「大量に建造された現代軍艦」3選 ひたすら30年建造 7年で50隻建造
第2次世界大戦では各国とも軍艦の大量建造を行いましたが、21世紀の現代においても同一艦型の大量建造が行われています。現代軍艦で同型艦が最も多いのはどれか、また1艦種の大量建造をするのはなぜか、その理由を紐解きます。
軍艦における同一タイプ大量建造は調達コスト圧縮のため
自動車や航空機などと違い、船の世界はオーダーメードが基本です。船主(オーナー)の要望に応じた設計をするため、同じような外観や排水量であっても、区画の割り方やエンジン、発電機などの異なっていることが多いです。
しかし軍艦の場合は少々、事情が異なります。軍艦は、建造コストの低減や数をそろえたい時などは、同一設計の艦を大量建造することもあります。そのため第2次世界大戦中には150隻以上も姉妹艦がいるタイプが存在しました。
21世紀の現代軍艦では、ここまで同型艦の多いタイプはありませんが、それでも50隻以上量産されたものがあります。

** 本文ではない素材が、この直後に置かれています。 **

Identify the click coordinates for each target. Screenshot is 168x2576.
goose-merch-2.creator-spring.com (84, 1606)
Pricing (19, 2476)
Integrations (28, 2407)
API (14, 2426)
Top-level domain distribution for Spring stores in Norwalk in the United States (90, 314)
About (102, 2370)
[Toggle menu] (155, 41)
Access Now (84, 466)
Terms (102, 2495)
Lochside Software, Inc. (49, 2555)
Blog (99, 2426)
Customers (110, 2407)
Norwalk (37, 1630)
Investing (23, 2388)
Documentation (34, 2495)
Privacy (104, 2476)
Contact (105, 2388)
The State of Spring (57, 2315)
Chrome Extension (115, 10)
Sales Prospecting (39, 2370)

そこで今回は、満載排水量1000トン以上の水上戦闘艦に絞り、2020年現在も使われている艦型の中で生産数ベスト3について見ていきます。
第3位はアメリカのオリバー・ハザード・ペリー級フリゲートです。通称O・H・ペリー級と呼ばれるこの艦型は、1977(昭和52)年から1989(平成元)年までの約12年間で51隻建造されました。

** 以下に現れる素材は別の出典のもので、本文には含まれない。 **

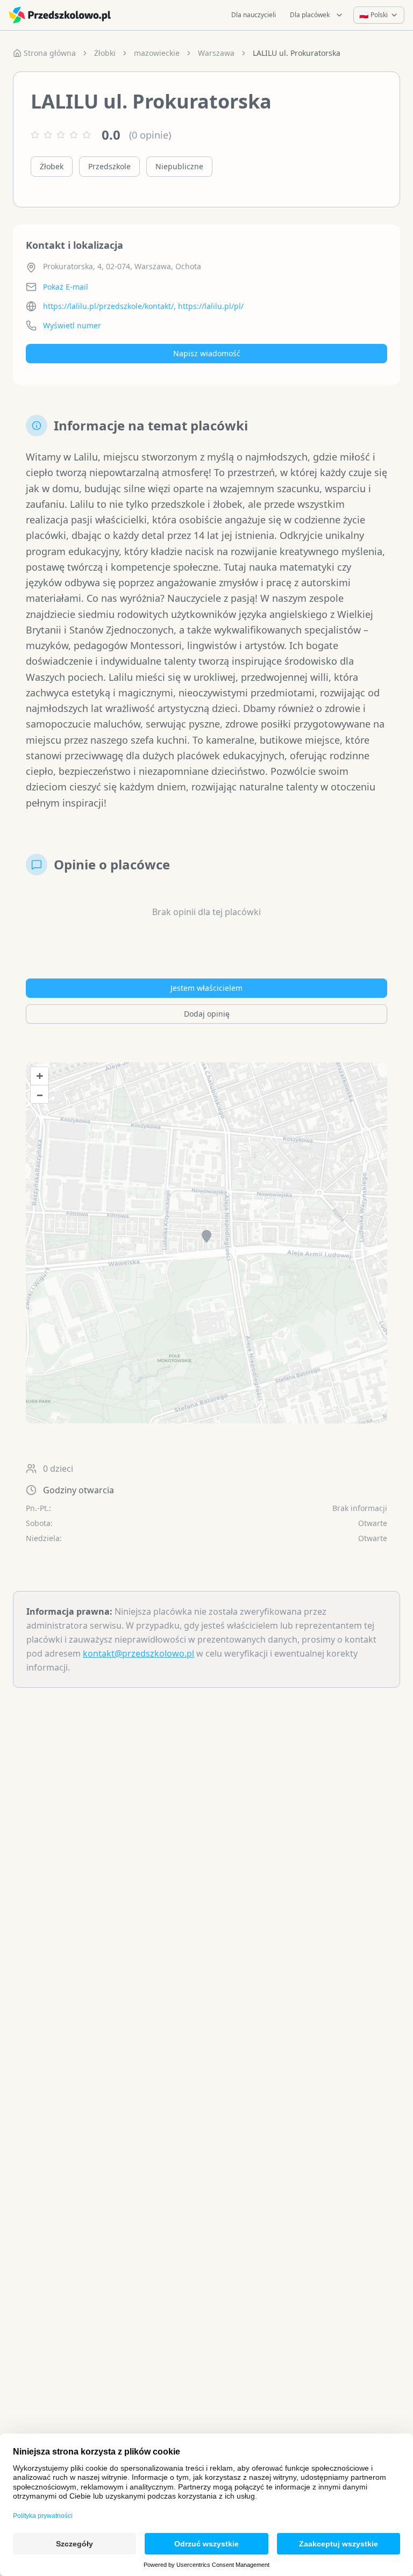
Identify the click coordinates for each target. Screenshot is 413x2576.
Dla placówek (310, 14)
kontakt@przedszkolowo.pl (138, 1653)
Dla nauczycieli (253, 14)
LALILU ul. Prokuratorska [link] (296, 53)
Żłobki (105, 53)
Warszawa (216, 53)
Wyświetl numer (72, 325)
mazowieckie (157, 53)
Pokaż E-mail (65, 287)
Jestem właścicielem (206, 988)
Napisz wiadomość (206, 353)
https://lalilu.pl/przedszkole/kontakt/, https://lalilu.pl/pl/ (143, 306)
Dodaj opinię (207, 1014)
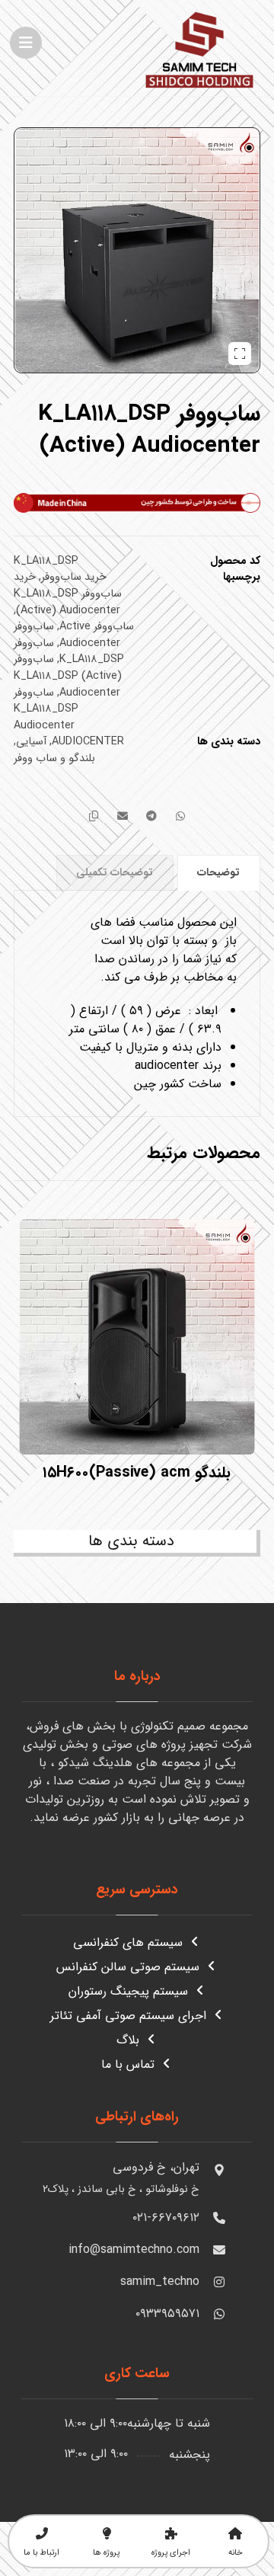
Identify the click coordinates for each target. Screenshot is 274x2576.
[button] (26, 43)
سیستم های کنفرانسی (128, 1942)
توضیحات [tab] (218, 872)
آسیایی (31, 741)
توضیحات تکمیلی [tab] (114, 872)
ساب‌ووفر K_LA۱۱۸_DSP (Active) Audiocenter (68, 676)
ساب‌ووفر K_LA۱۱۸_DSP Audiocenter (46, 709)
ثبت (154, 2502)
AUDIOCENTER (88, 741)
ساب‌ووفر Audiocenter (67, 635)
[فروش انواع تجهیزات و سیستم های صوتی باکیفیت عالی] (199, 48)
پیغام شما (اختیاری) (202, 2331)
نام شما (231, 2189)
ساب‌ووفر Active (96, 626)
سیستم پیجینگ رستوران (128, 1991)
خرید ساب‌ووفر (74, 577)
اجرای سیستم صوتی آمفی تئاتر (128, 2015)
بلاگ (127, 2040)
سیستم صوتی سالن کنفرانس (127, 1966)
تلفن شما (227, 2260)
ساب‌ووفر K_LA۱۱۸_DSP (69, 652)
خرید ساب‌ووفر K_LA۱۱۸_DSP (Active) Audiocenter (68, 593)
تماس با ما (128, 2064)
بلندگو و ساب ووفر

「フリゲート」とは、いわば対潜、対空、船団護衛などに用いる小型汎用艦のことで、駆逐艦よりも小さく、コルベット(後述)よりも大きなサイズであることが多い艦種です。O・H・ペリー級は全長135.6m(後期型は138.1m)、基準排水量は約3200トン、満載排水量は約4100トンで、乗員は215名です。武装は、76mm単装砲1門、25mm機関砲2門、20mmバルカン砲1門、対空ミサイル発射機1基などで、ヘリコプターを2機搭載しています。
O・H・ペリー級の大量建造は、1970年代に多数残っていた、第2次大戦中や終戦直後に建造された老朽駆逐艦を一新するために実施されたものです。大量調達によるコスト削減を目的に、同一艦種の大量建造を採用しました。
2020年現在O・H・ペリー級は、アメリカ海軍からは退役しましたが、それらを中古で購入し使っている国が6か国ほどあるほか、オーストラリアやスペイン、台湾などはライセンス建造した準同型艦を運用しています。